The highway begins as Elm Street at an interchange between US 45E, SR 43, and SR 216. It heads north through rural areas as a two-lane highway for a little over a mile before passing through a business district and some neighborhoods. US 45E Bus. then enters downtown and becomes concurrent with SR 431 as they pass along University Street and S Lindell Street as a four-lane undivided highway. SR 431 now splits off along Main Street and US 45 Bus. narrows to two lanes and continues north to leave downtown and pass through a business district. It passes through some neighborhoods before coming to an end at an interchange with SR 22 and US 45E, with unsigned SR 372 continuing north along N Lindell Street and US 45E.

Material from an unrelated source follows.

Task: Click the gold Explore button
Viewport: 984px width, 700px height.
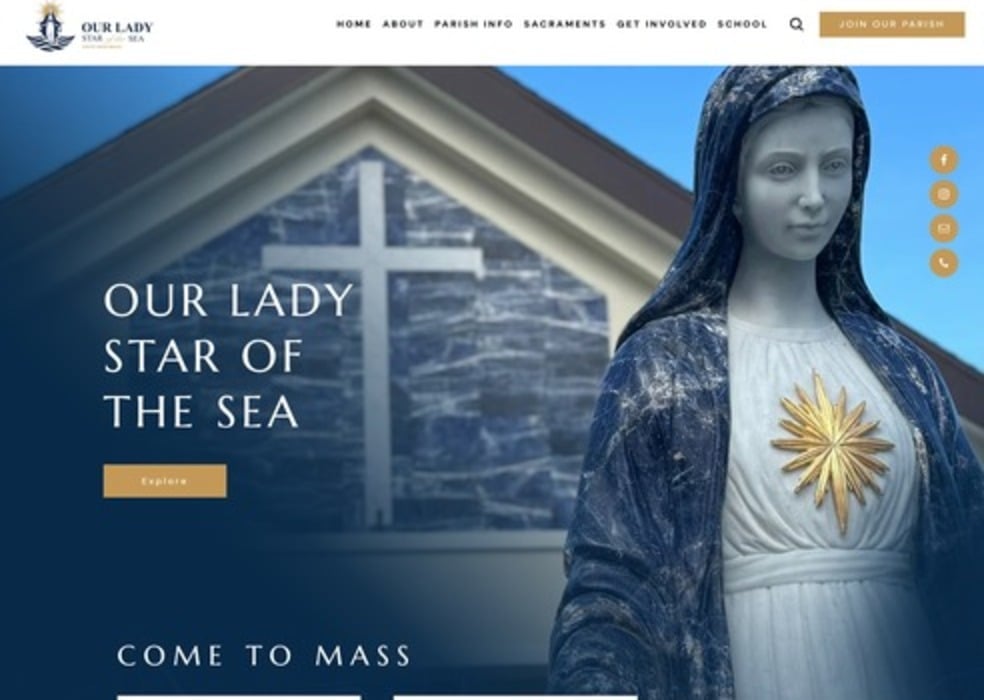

| mi | km | Destinations | Notes |
| 0.0 | 0.0 | US 45E south (Elm Street/SR 43) – Sharon, Milan SR 43 north / SR 216 west (Skyhawk Parkway) – Rives, Union City US 45E north (SR 216 east) – Dresden, South Fulton | Southern terminus of US 45E Bus. and SR 372; southern end of SR 372 concurrency; interchange |
| 1.9 | 3.1 | SR 431 north (University Street) – University of Tennessee at Martin, Union City | Southern end of wrong-way SR 431 concurrency |
| 2.1 | 3.4 | SR 431 south (Main Street) – Dresden | Northern end of wrong-way SR 431 concurrency |
| 4.0 | 6.4 | SR 22 / US 45E south – Union City, Dresden US 45E north (N Lindell Street/SR 372 north) – South Fulton | Northern terminus; interchange |
1.000 mi = 1.609 km; 1.000 km = 0.621 mi Concurrency terminus;

==State Route 372==

State Route 372 (SR 372) is an entirely unsigned 6.0 mi north-south state highway in the city of Martin, Tennessee. It serves as the unsigned companion route of US 45E Business, as well as for US 45E between the SR 22 interchange and the SR 43 junction on the north side of the city.